Aim of the exercise ▸ Please restate the listing word for word, omitting the images.
##### Material shown #####
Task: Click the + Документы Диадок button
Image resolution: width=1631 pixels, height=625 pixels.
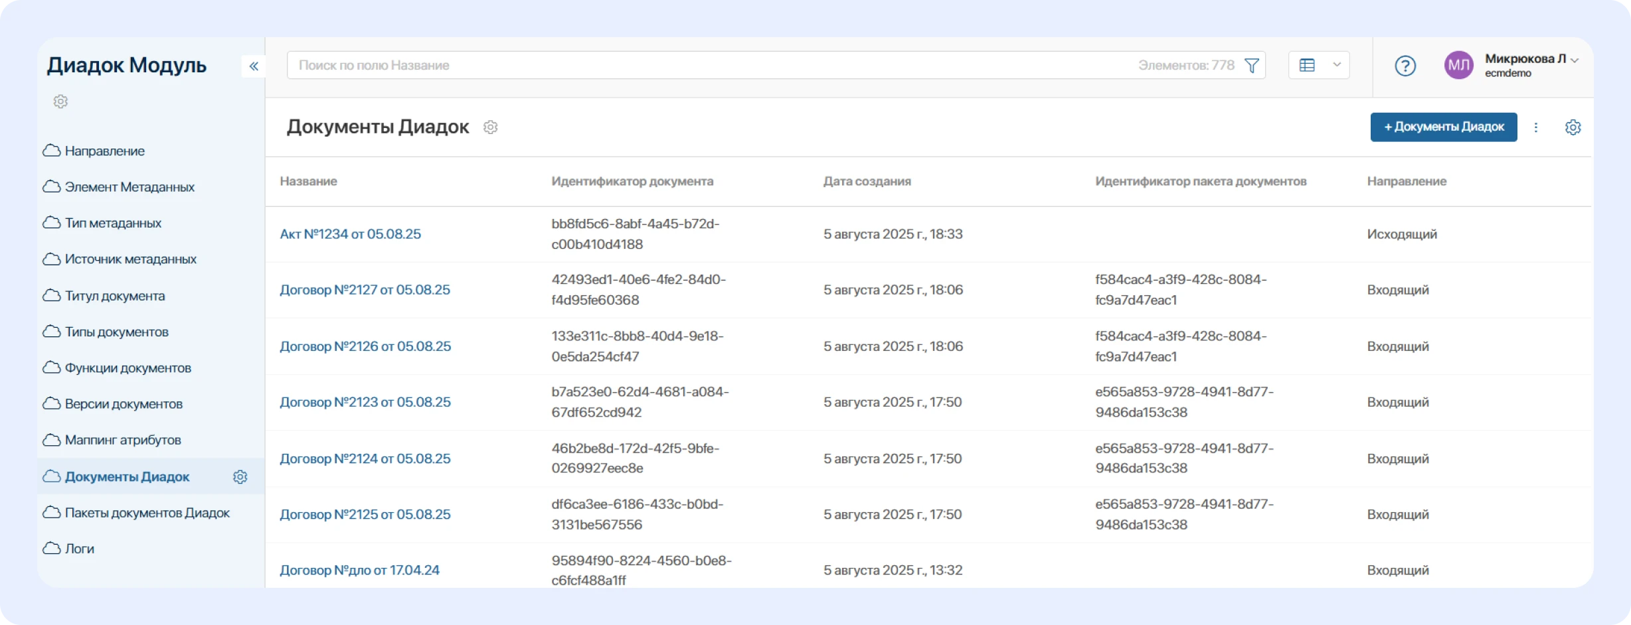Action: (x=1443, y=127)
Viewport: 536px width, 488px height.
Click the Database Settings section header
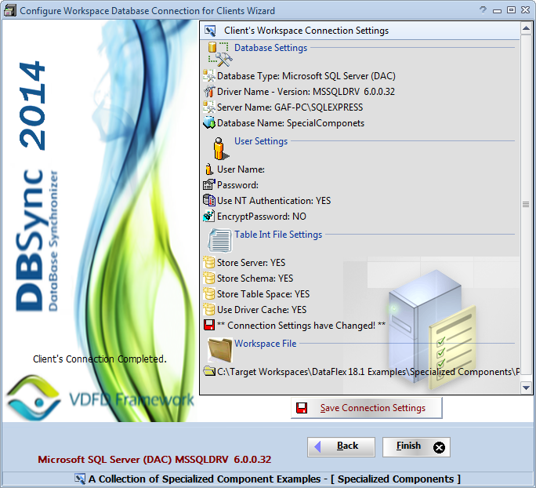(270, 48)
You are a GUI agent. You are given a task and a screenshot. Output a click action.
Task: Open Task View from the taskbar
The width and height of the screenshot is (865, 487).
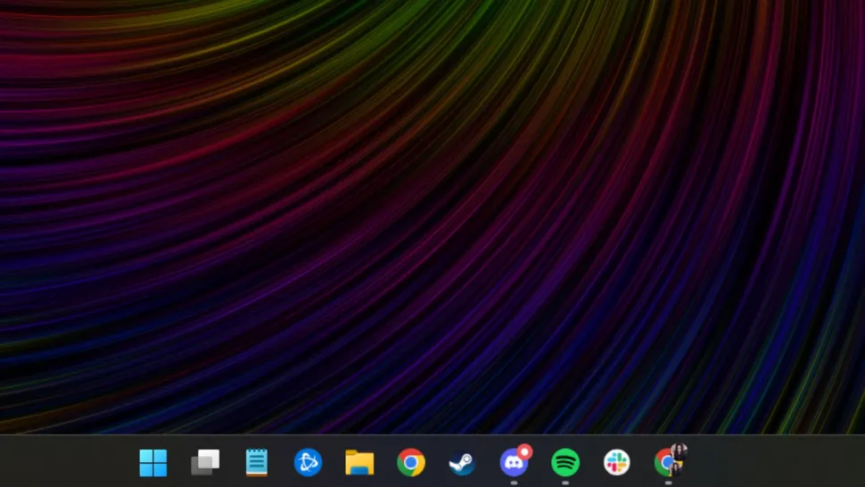(x=205, y=462)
#####
Completed exercise ▸
Task: Click the + Документы Диадок button
Image resolution: width=1631 pixels, height=625 pixels.
Action: (x=1443, y=127)
Viewport: 536px width, 488px height.
Click the Database Settings section header
(270, 48)
You are a GUI agent. You are given a task and a screenshot. Output a click action.
Task: Open Task View from the taskbar
The width and height of the screenshot is (865, 487).
(x=205, y=462)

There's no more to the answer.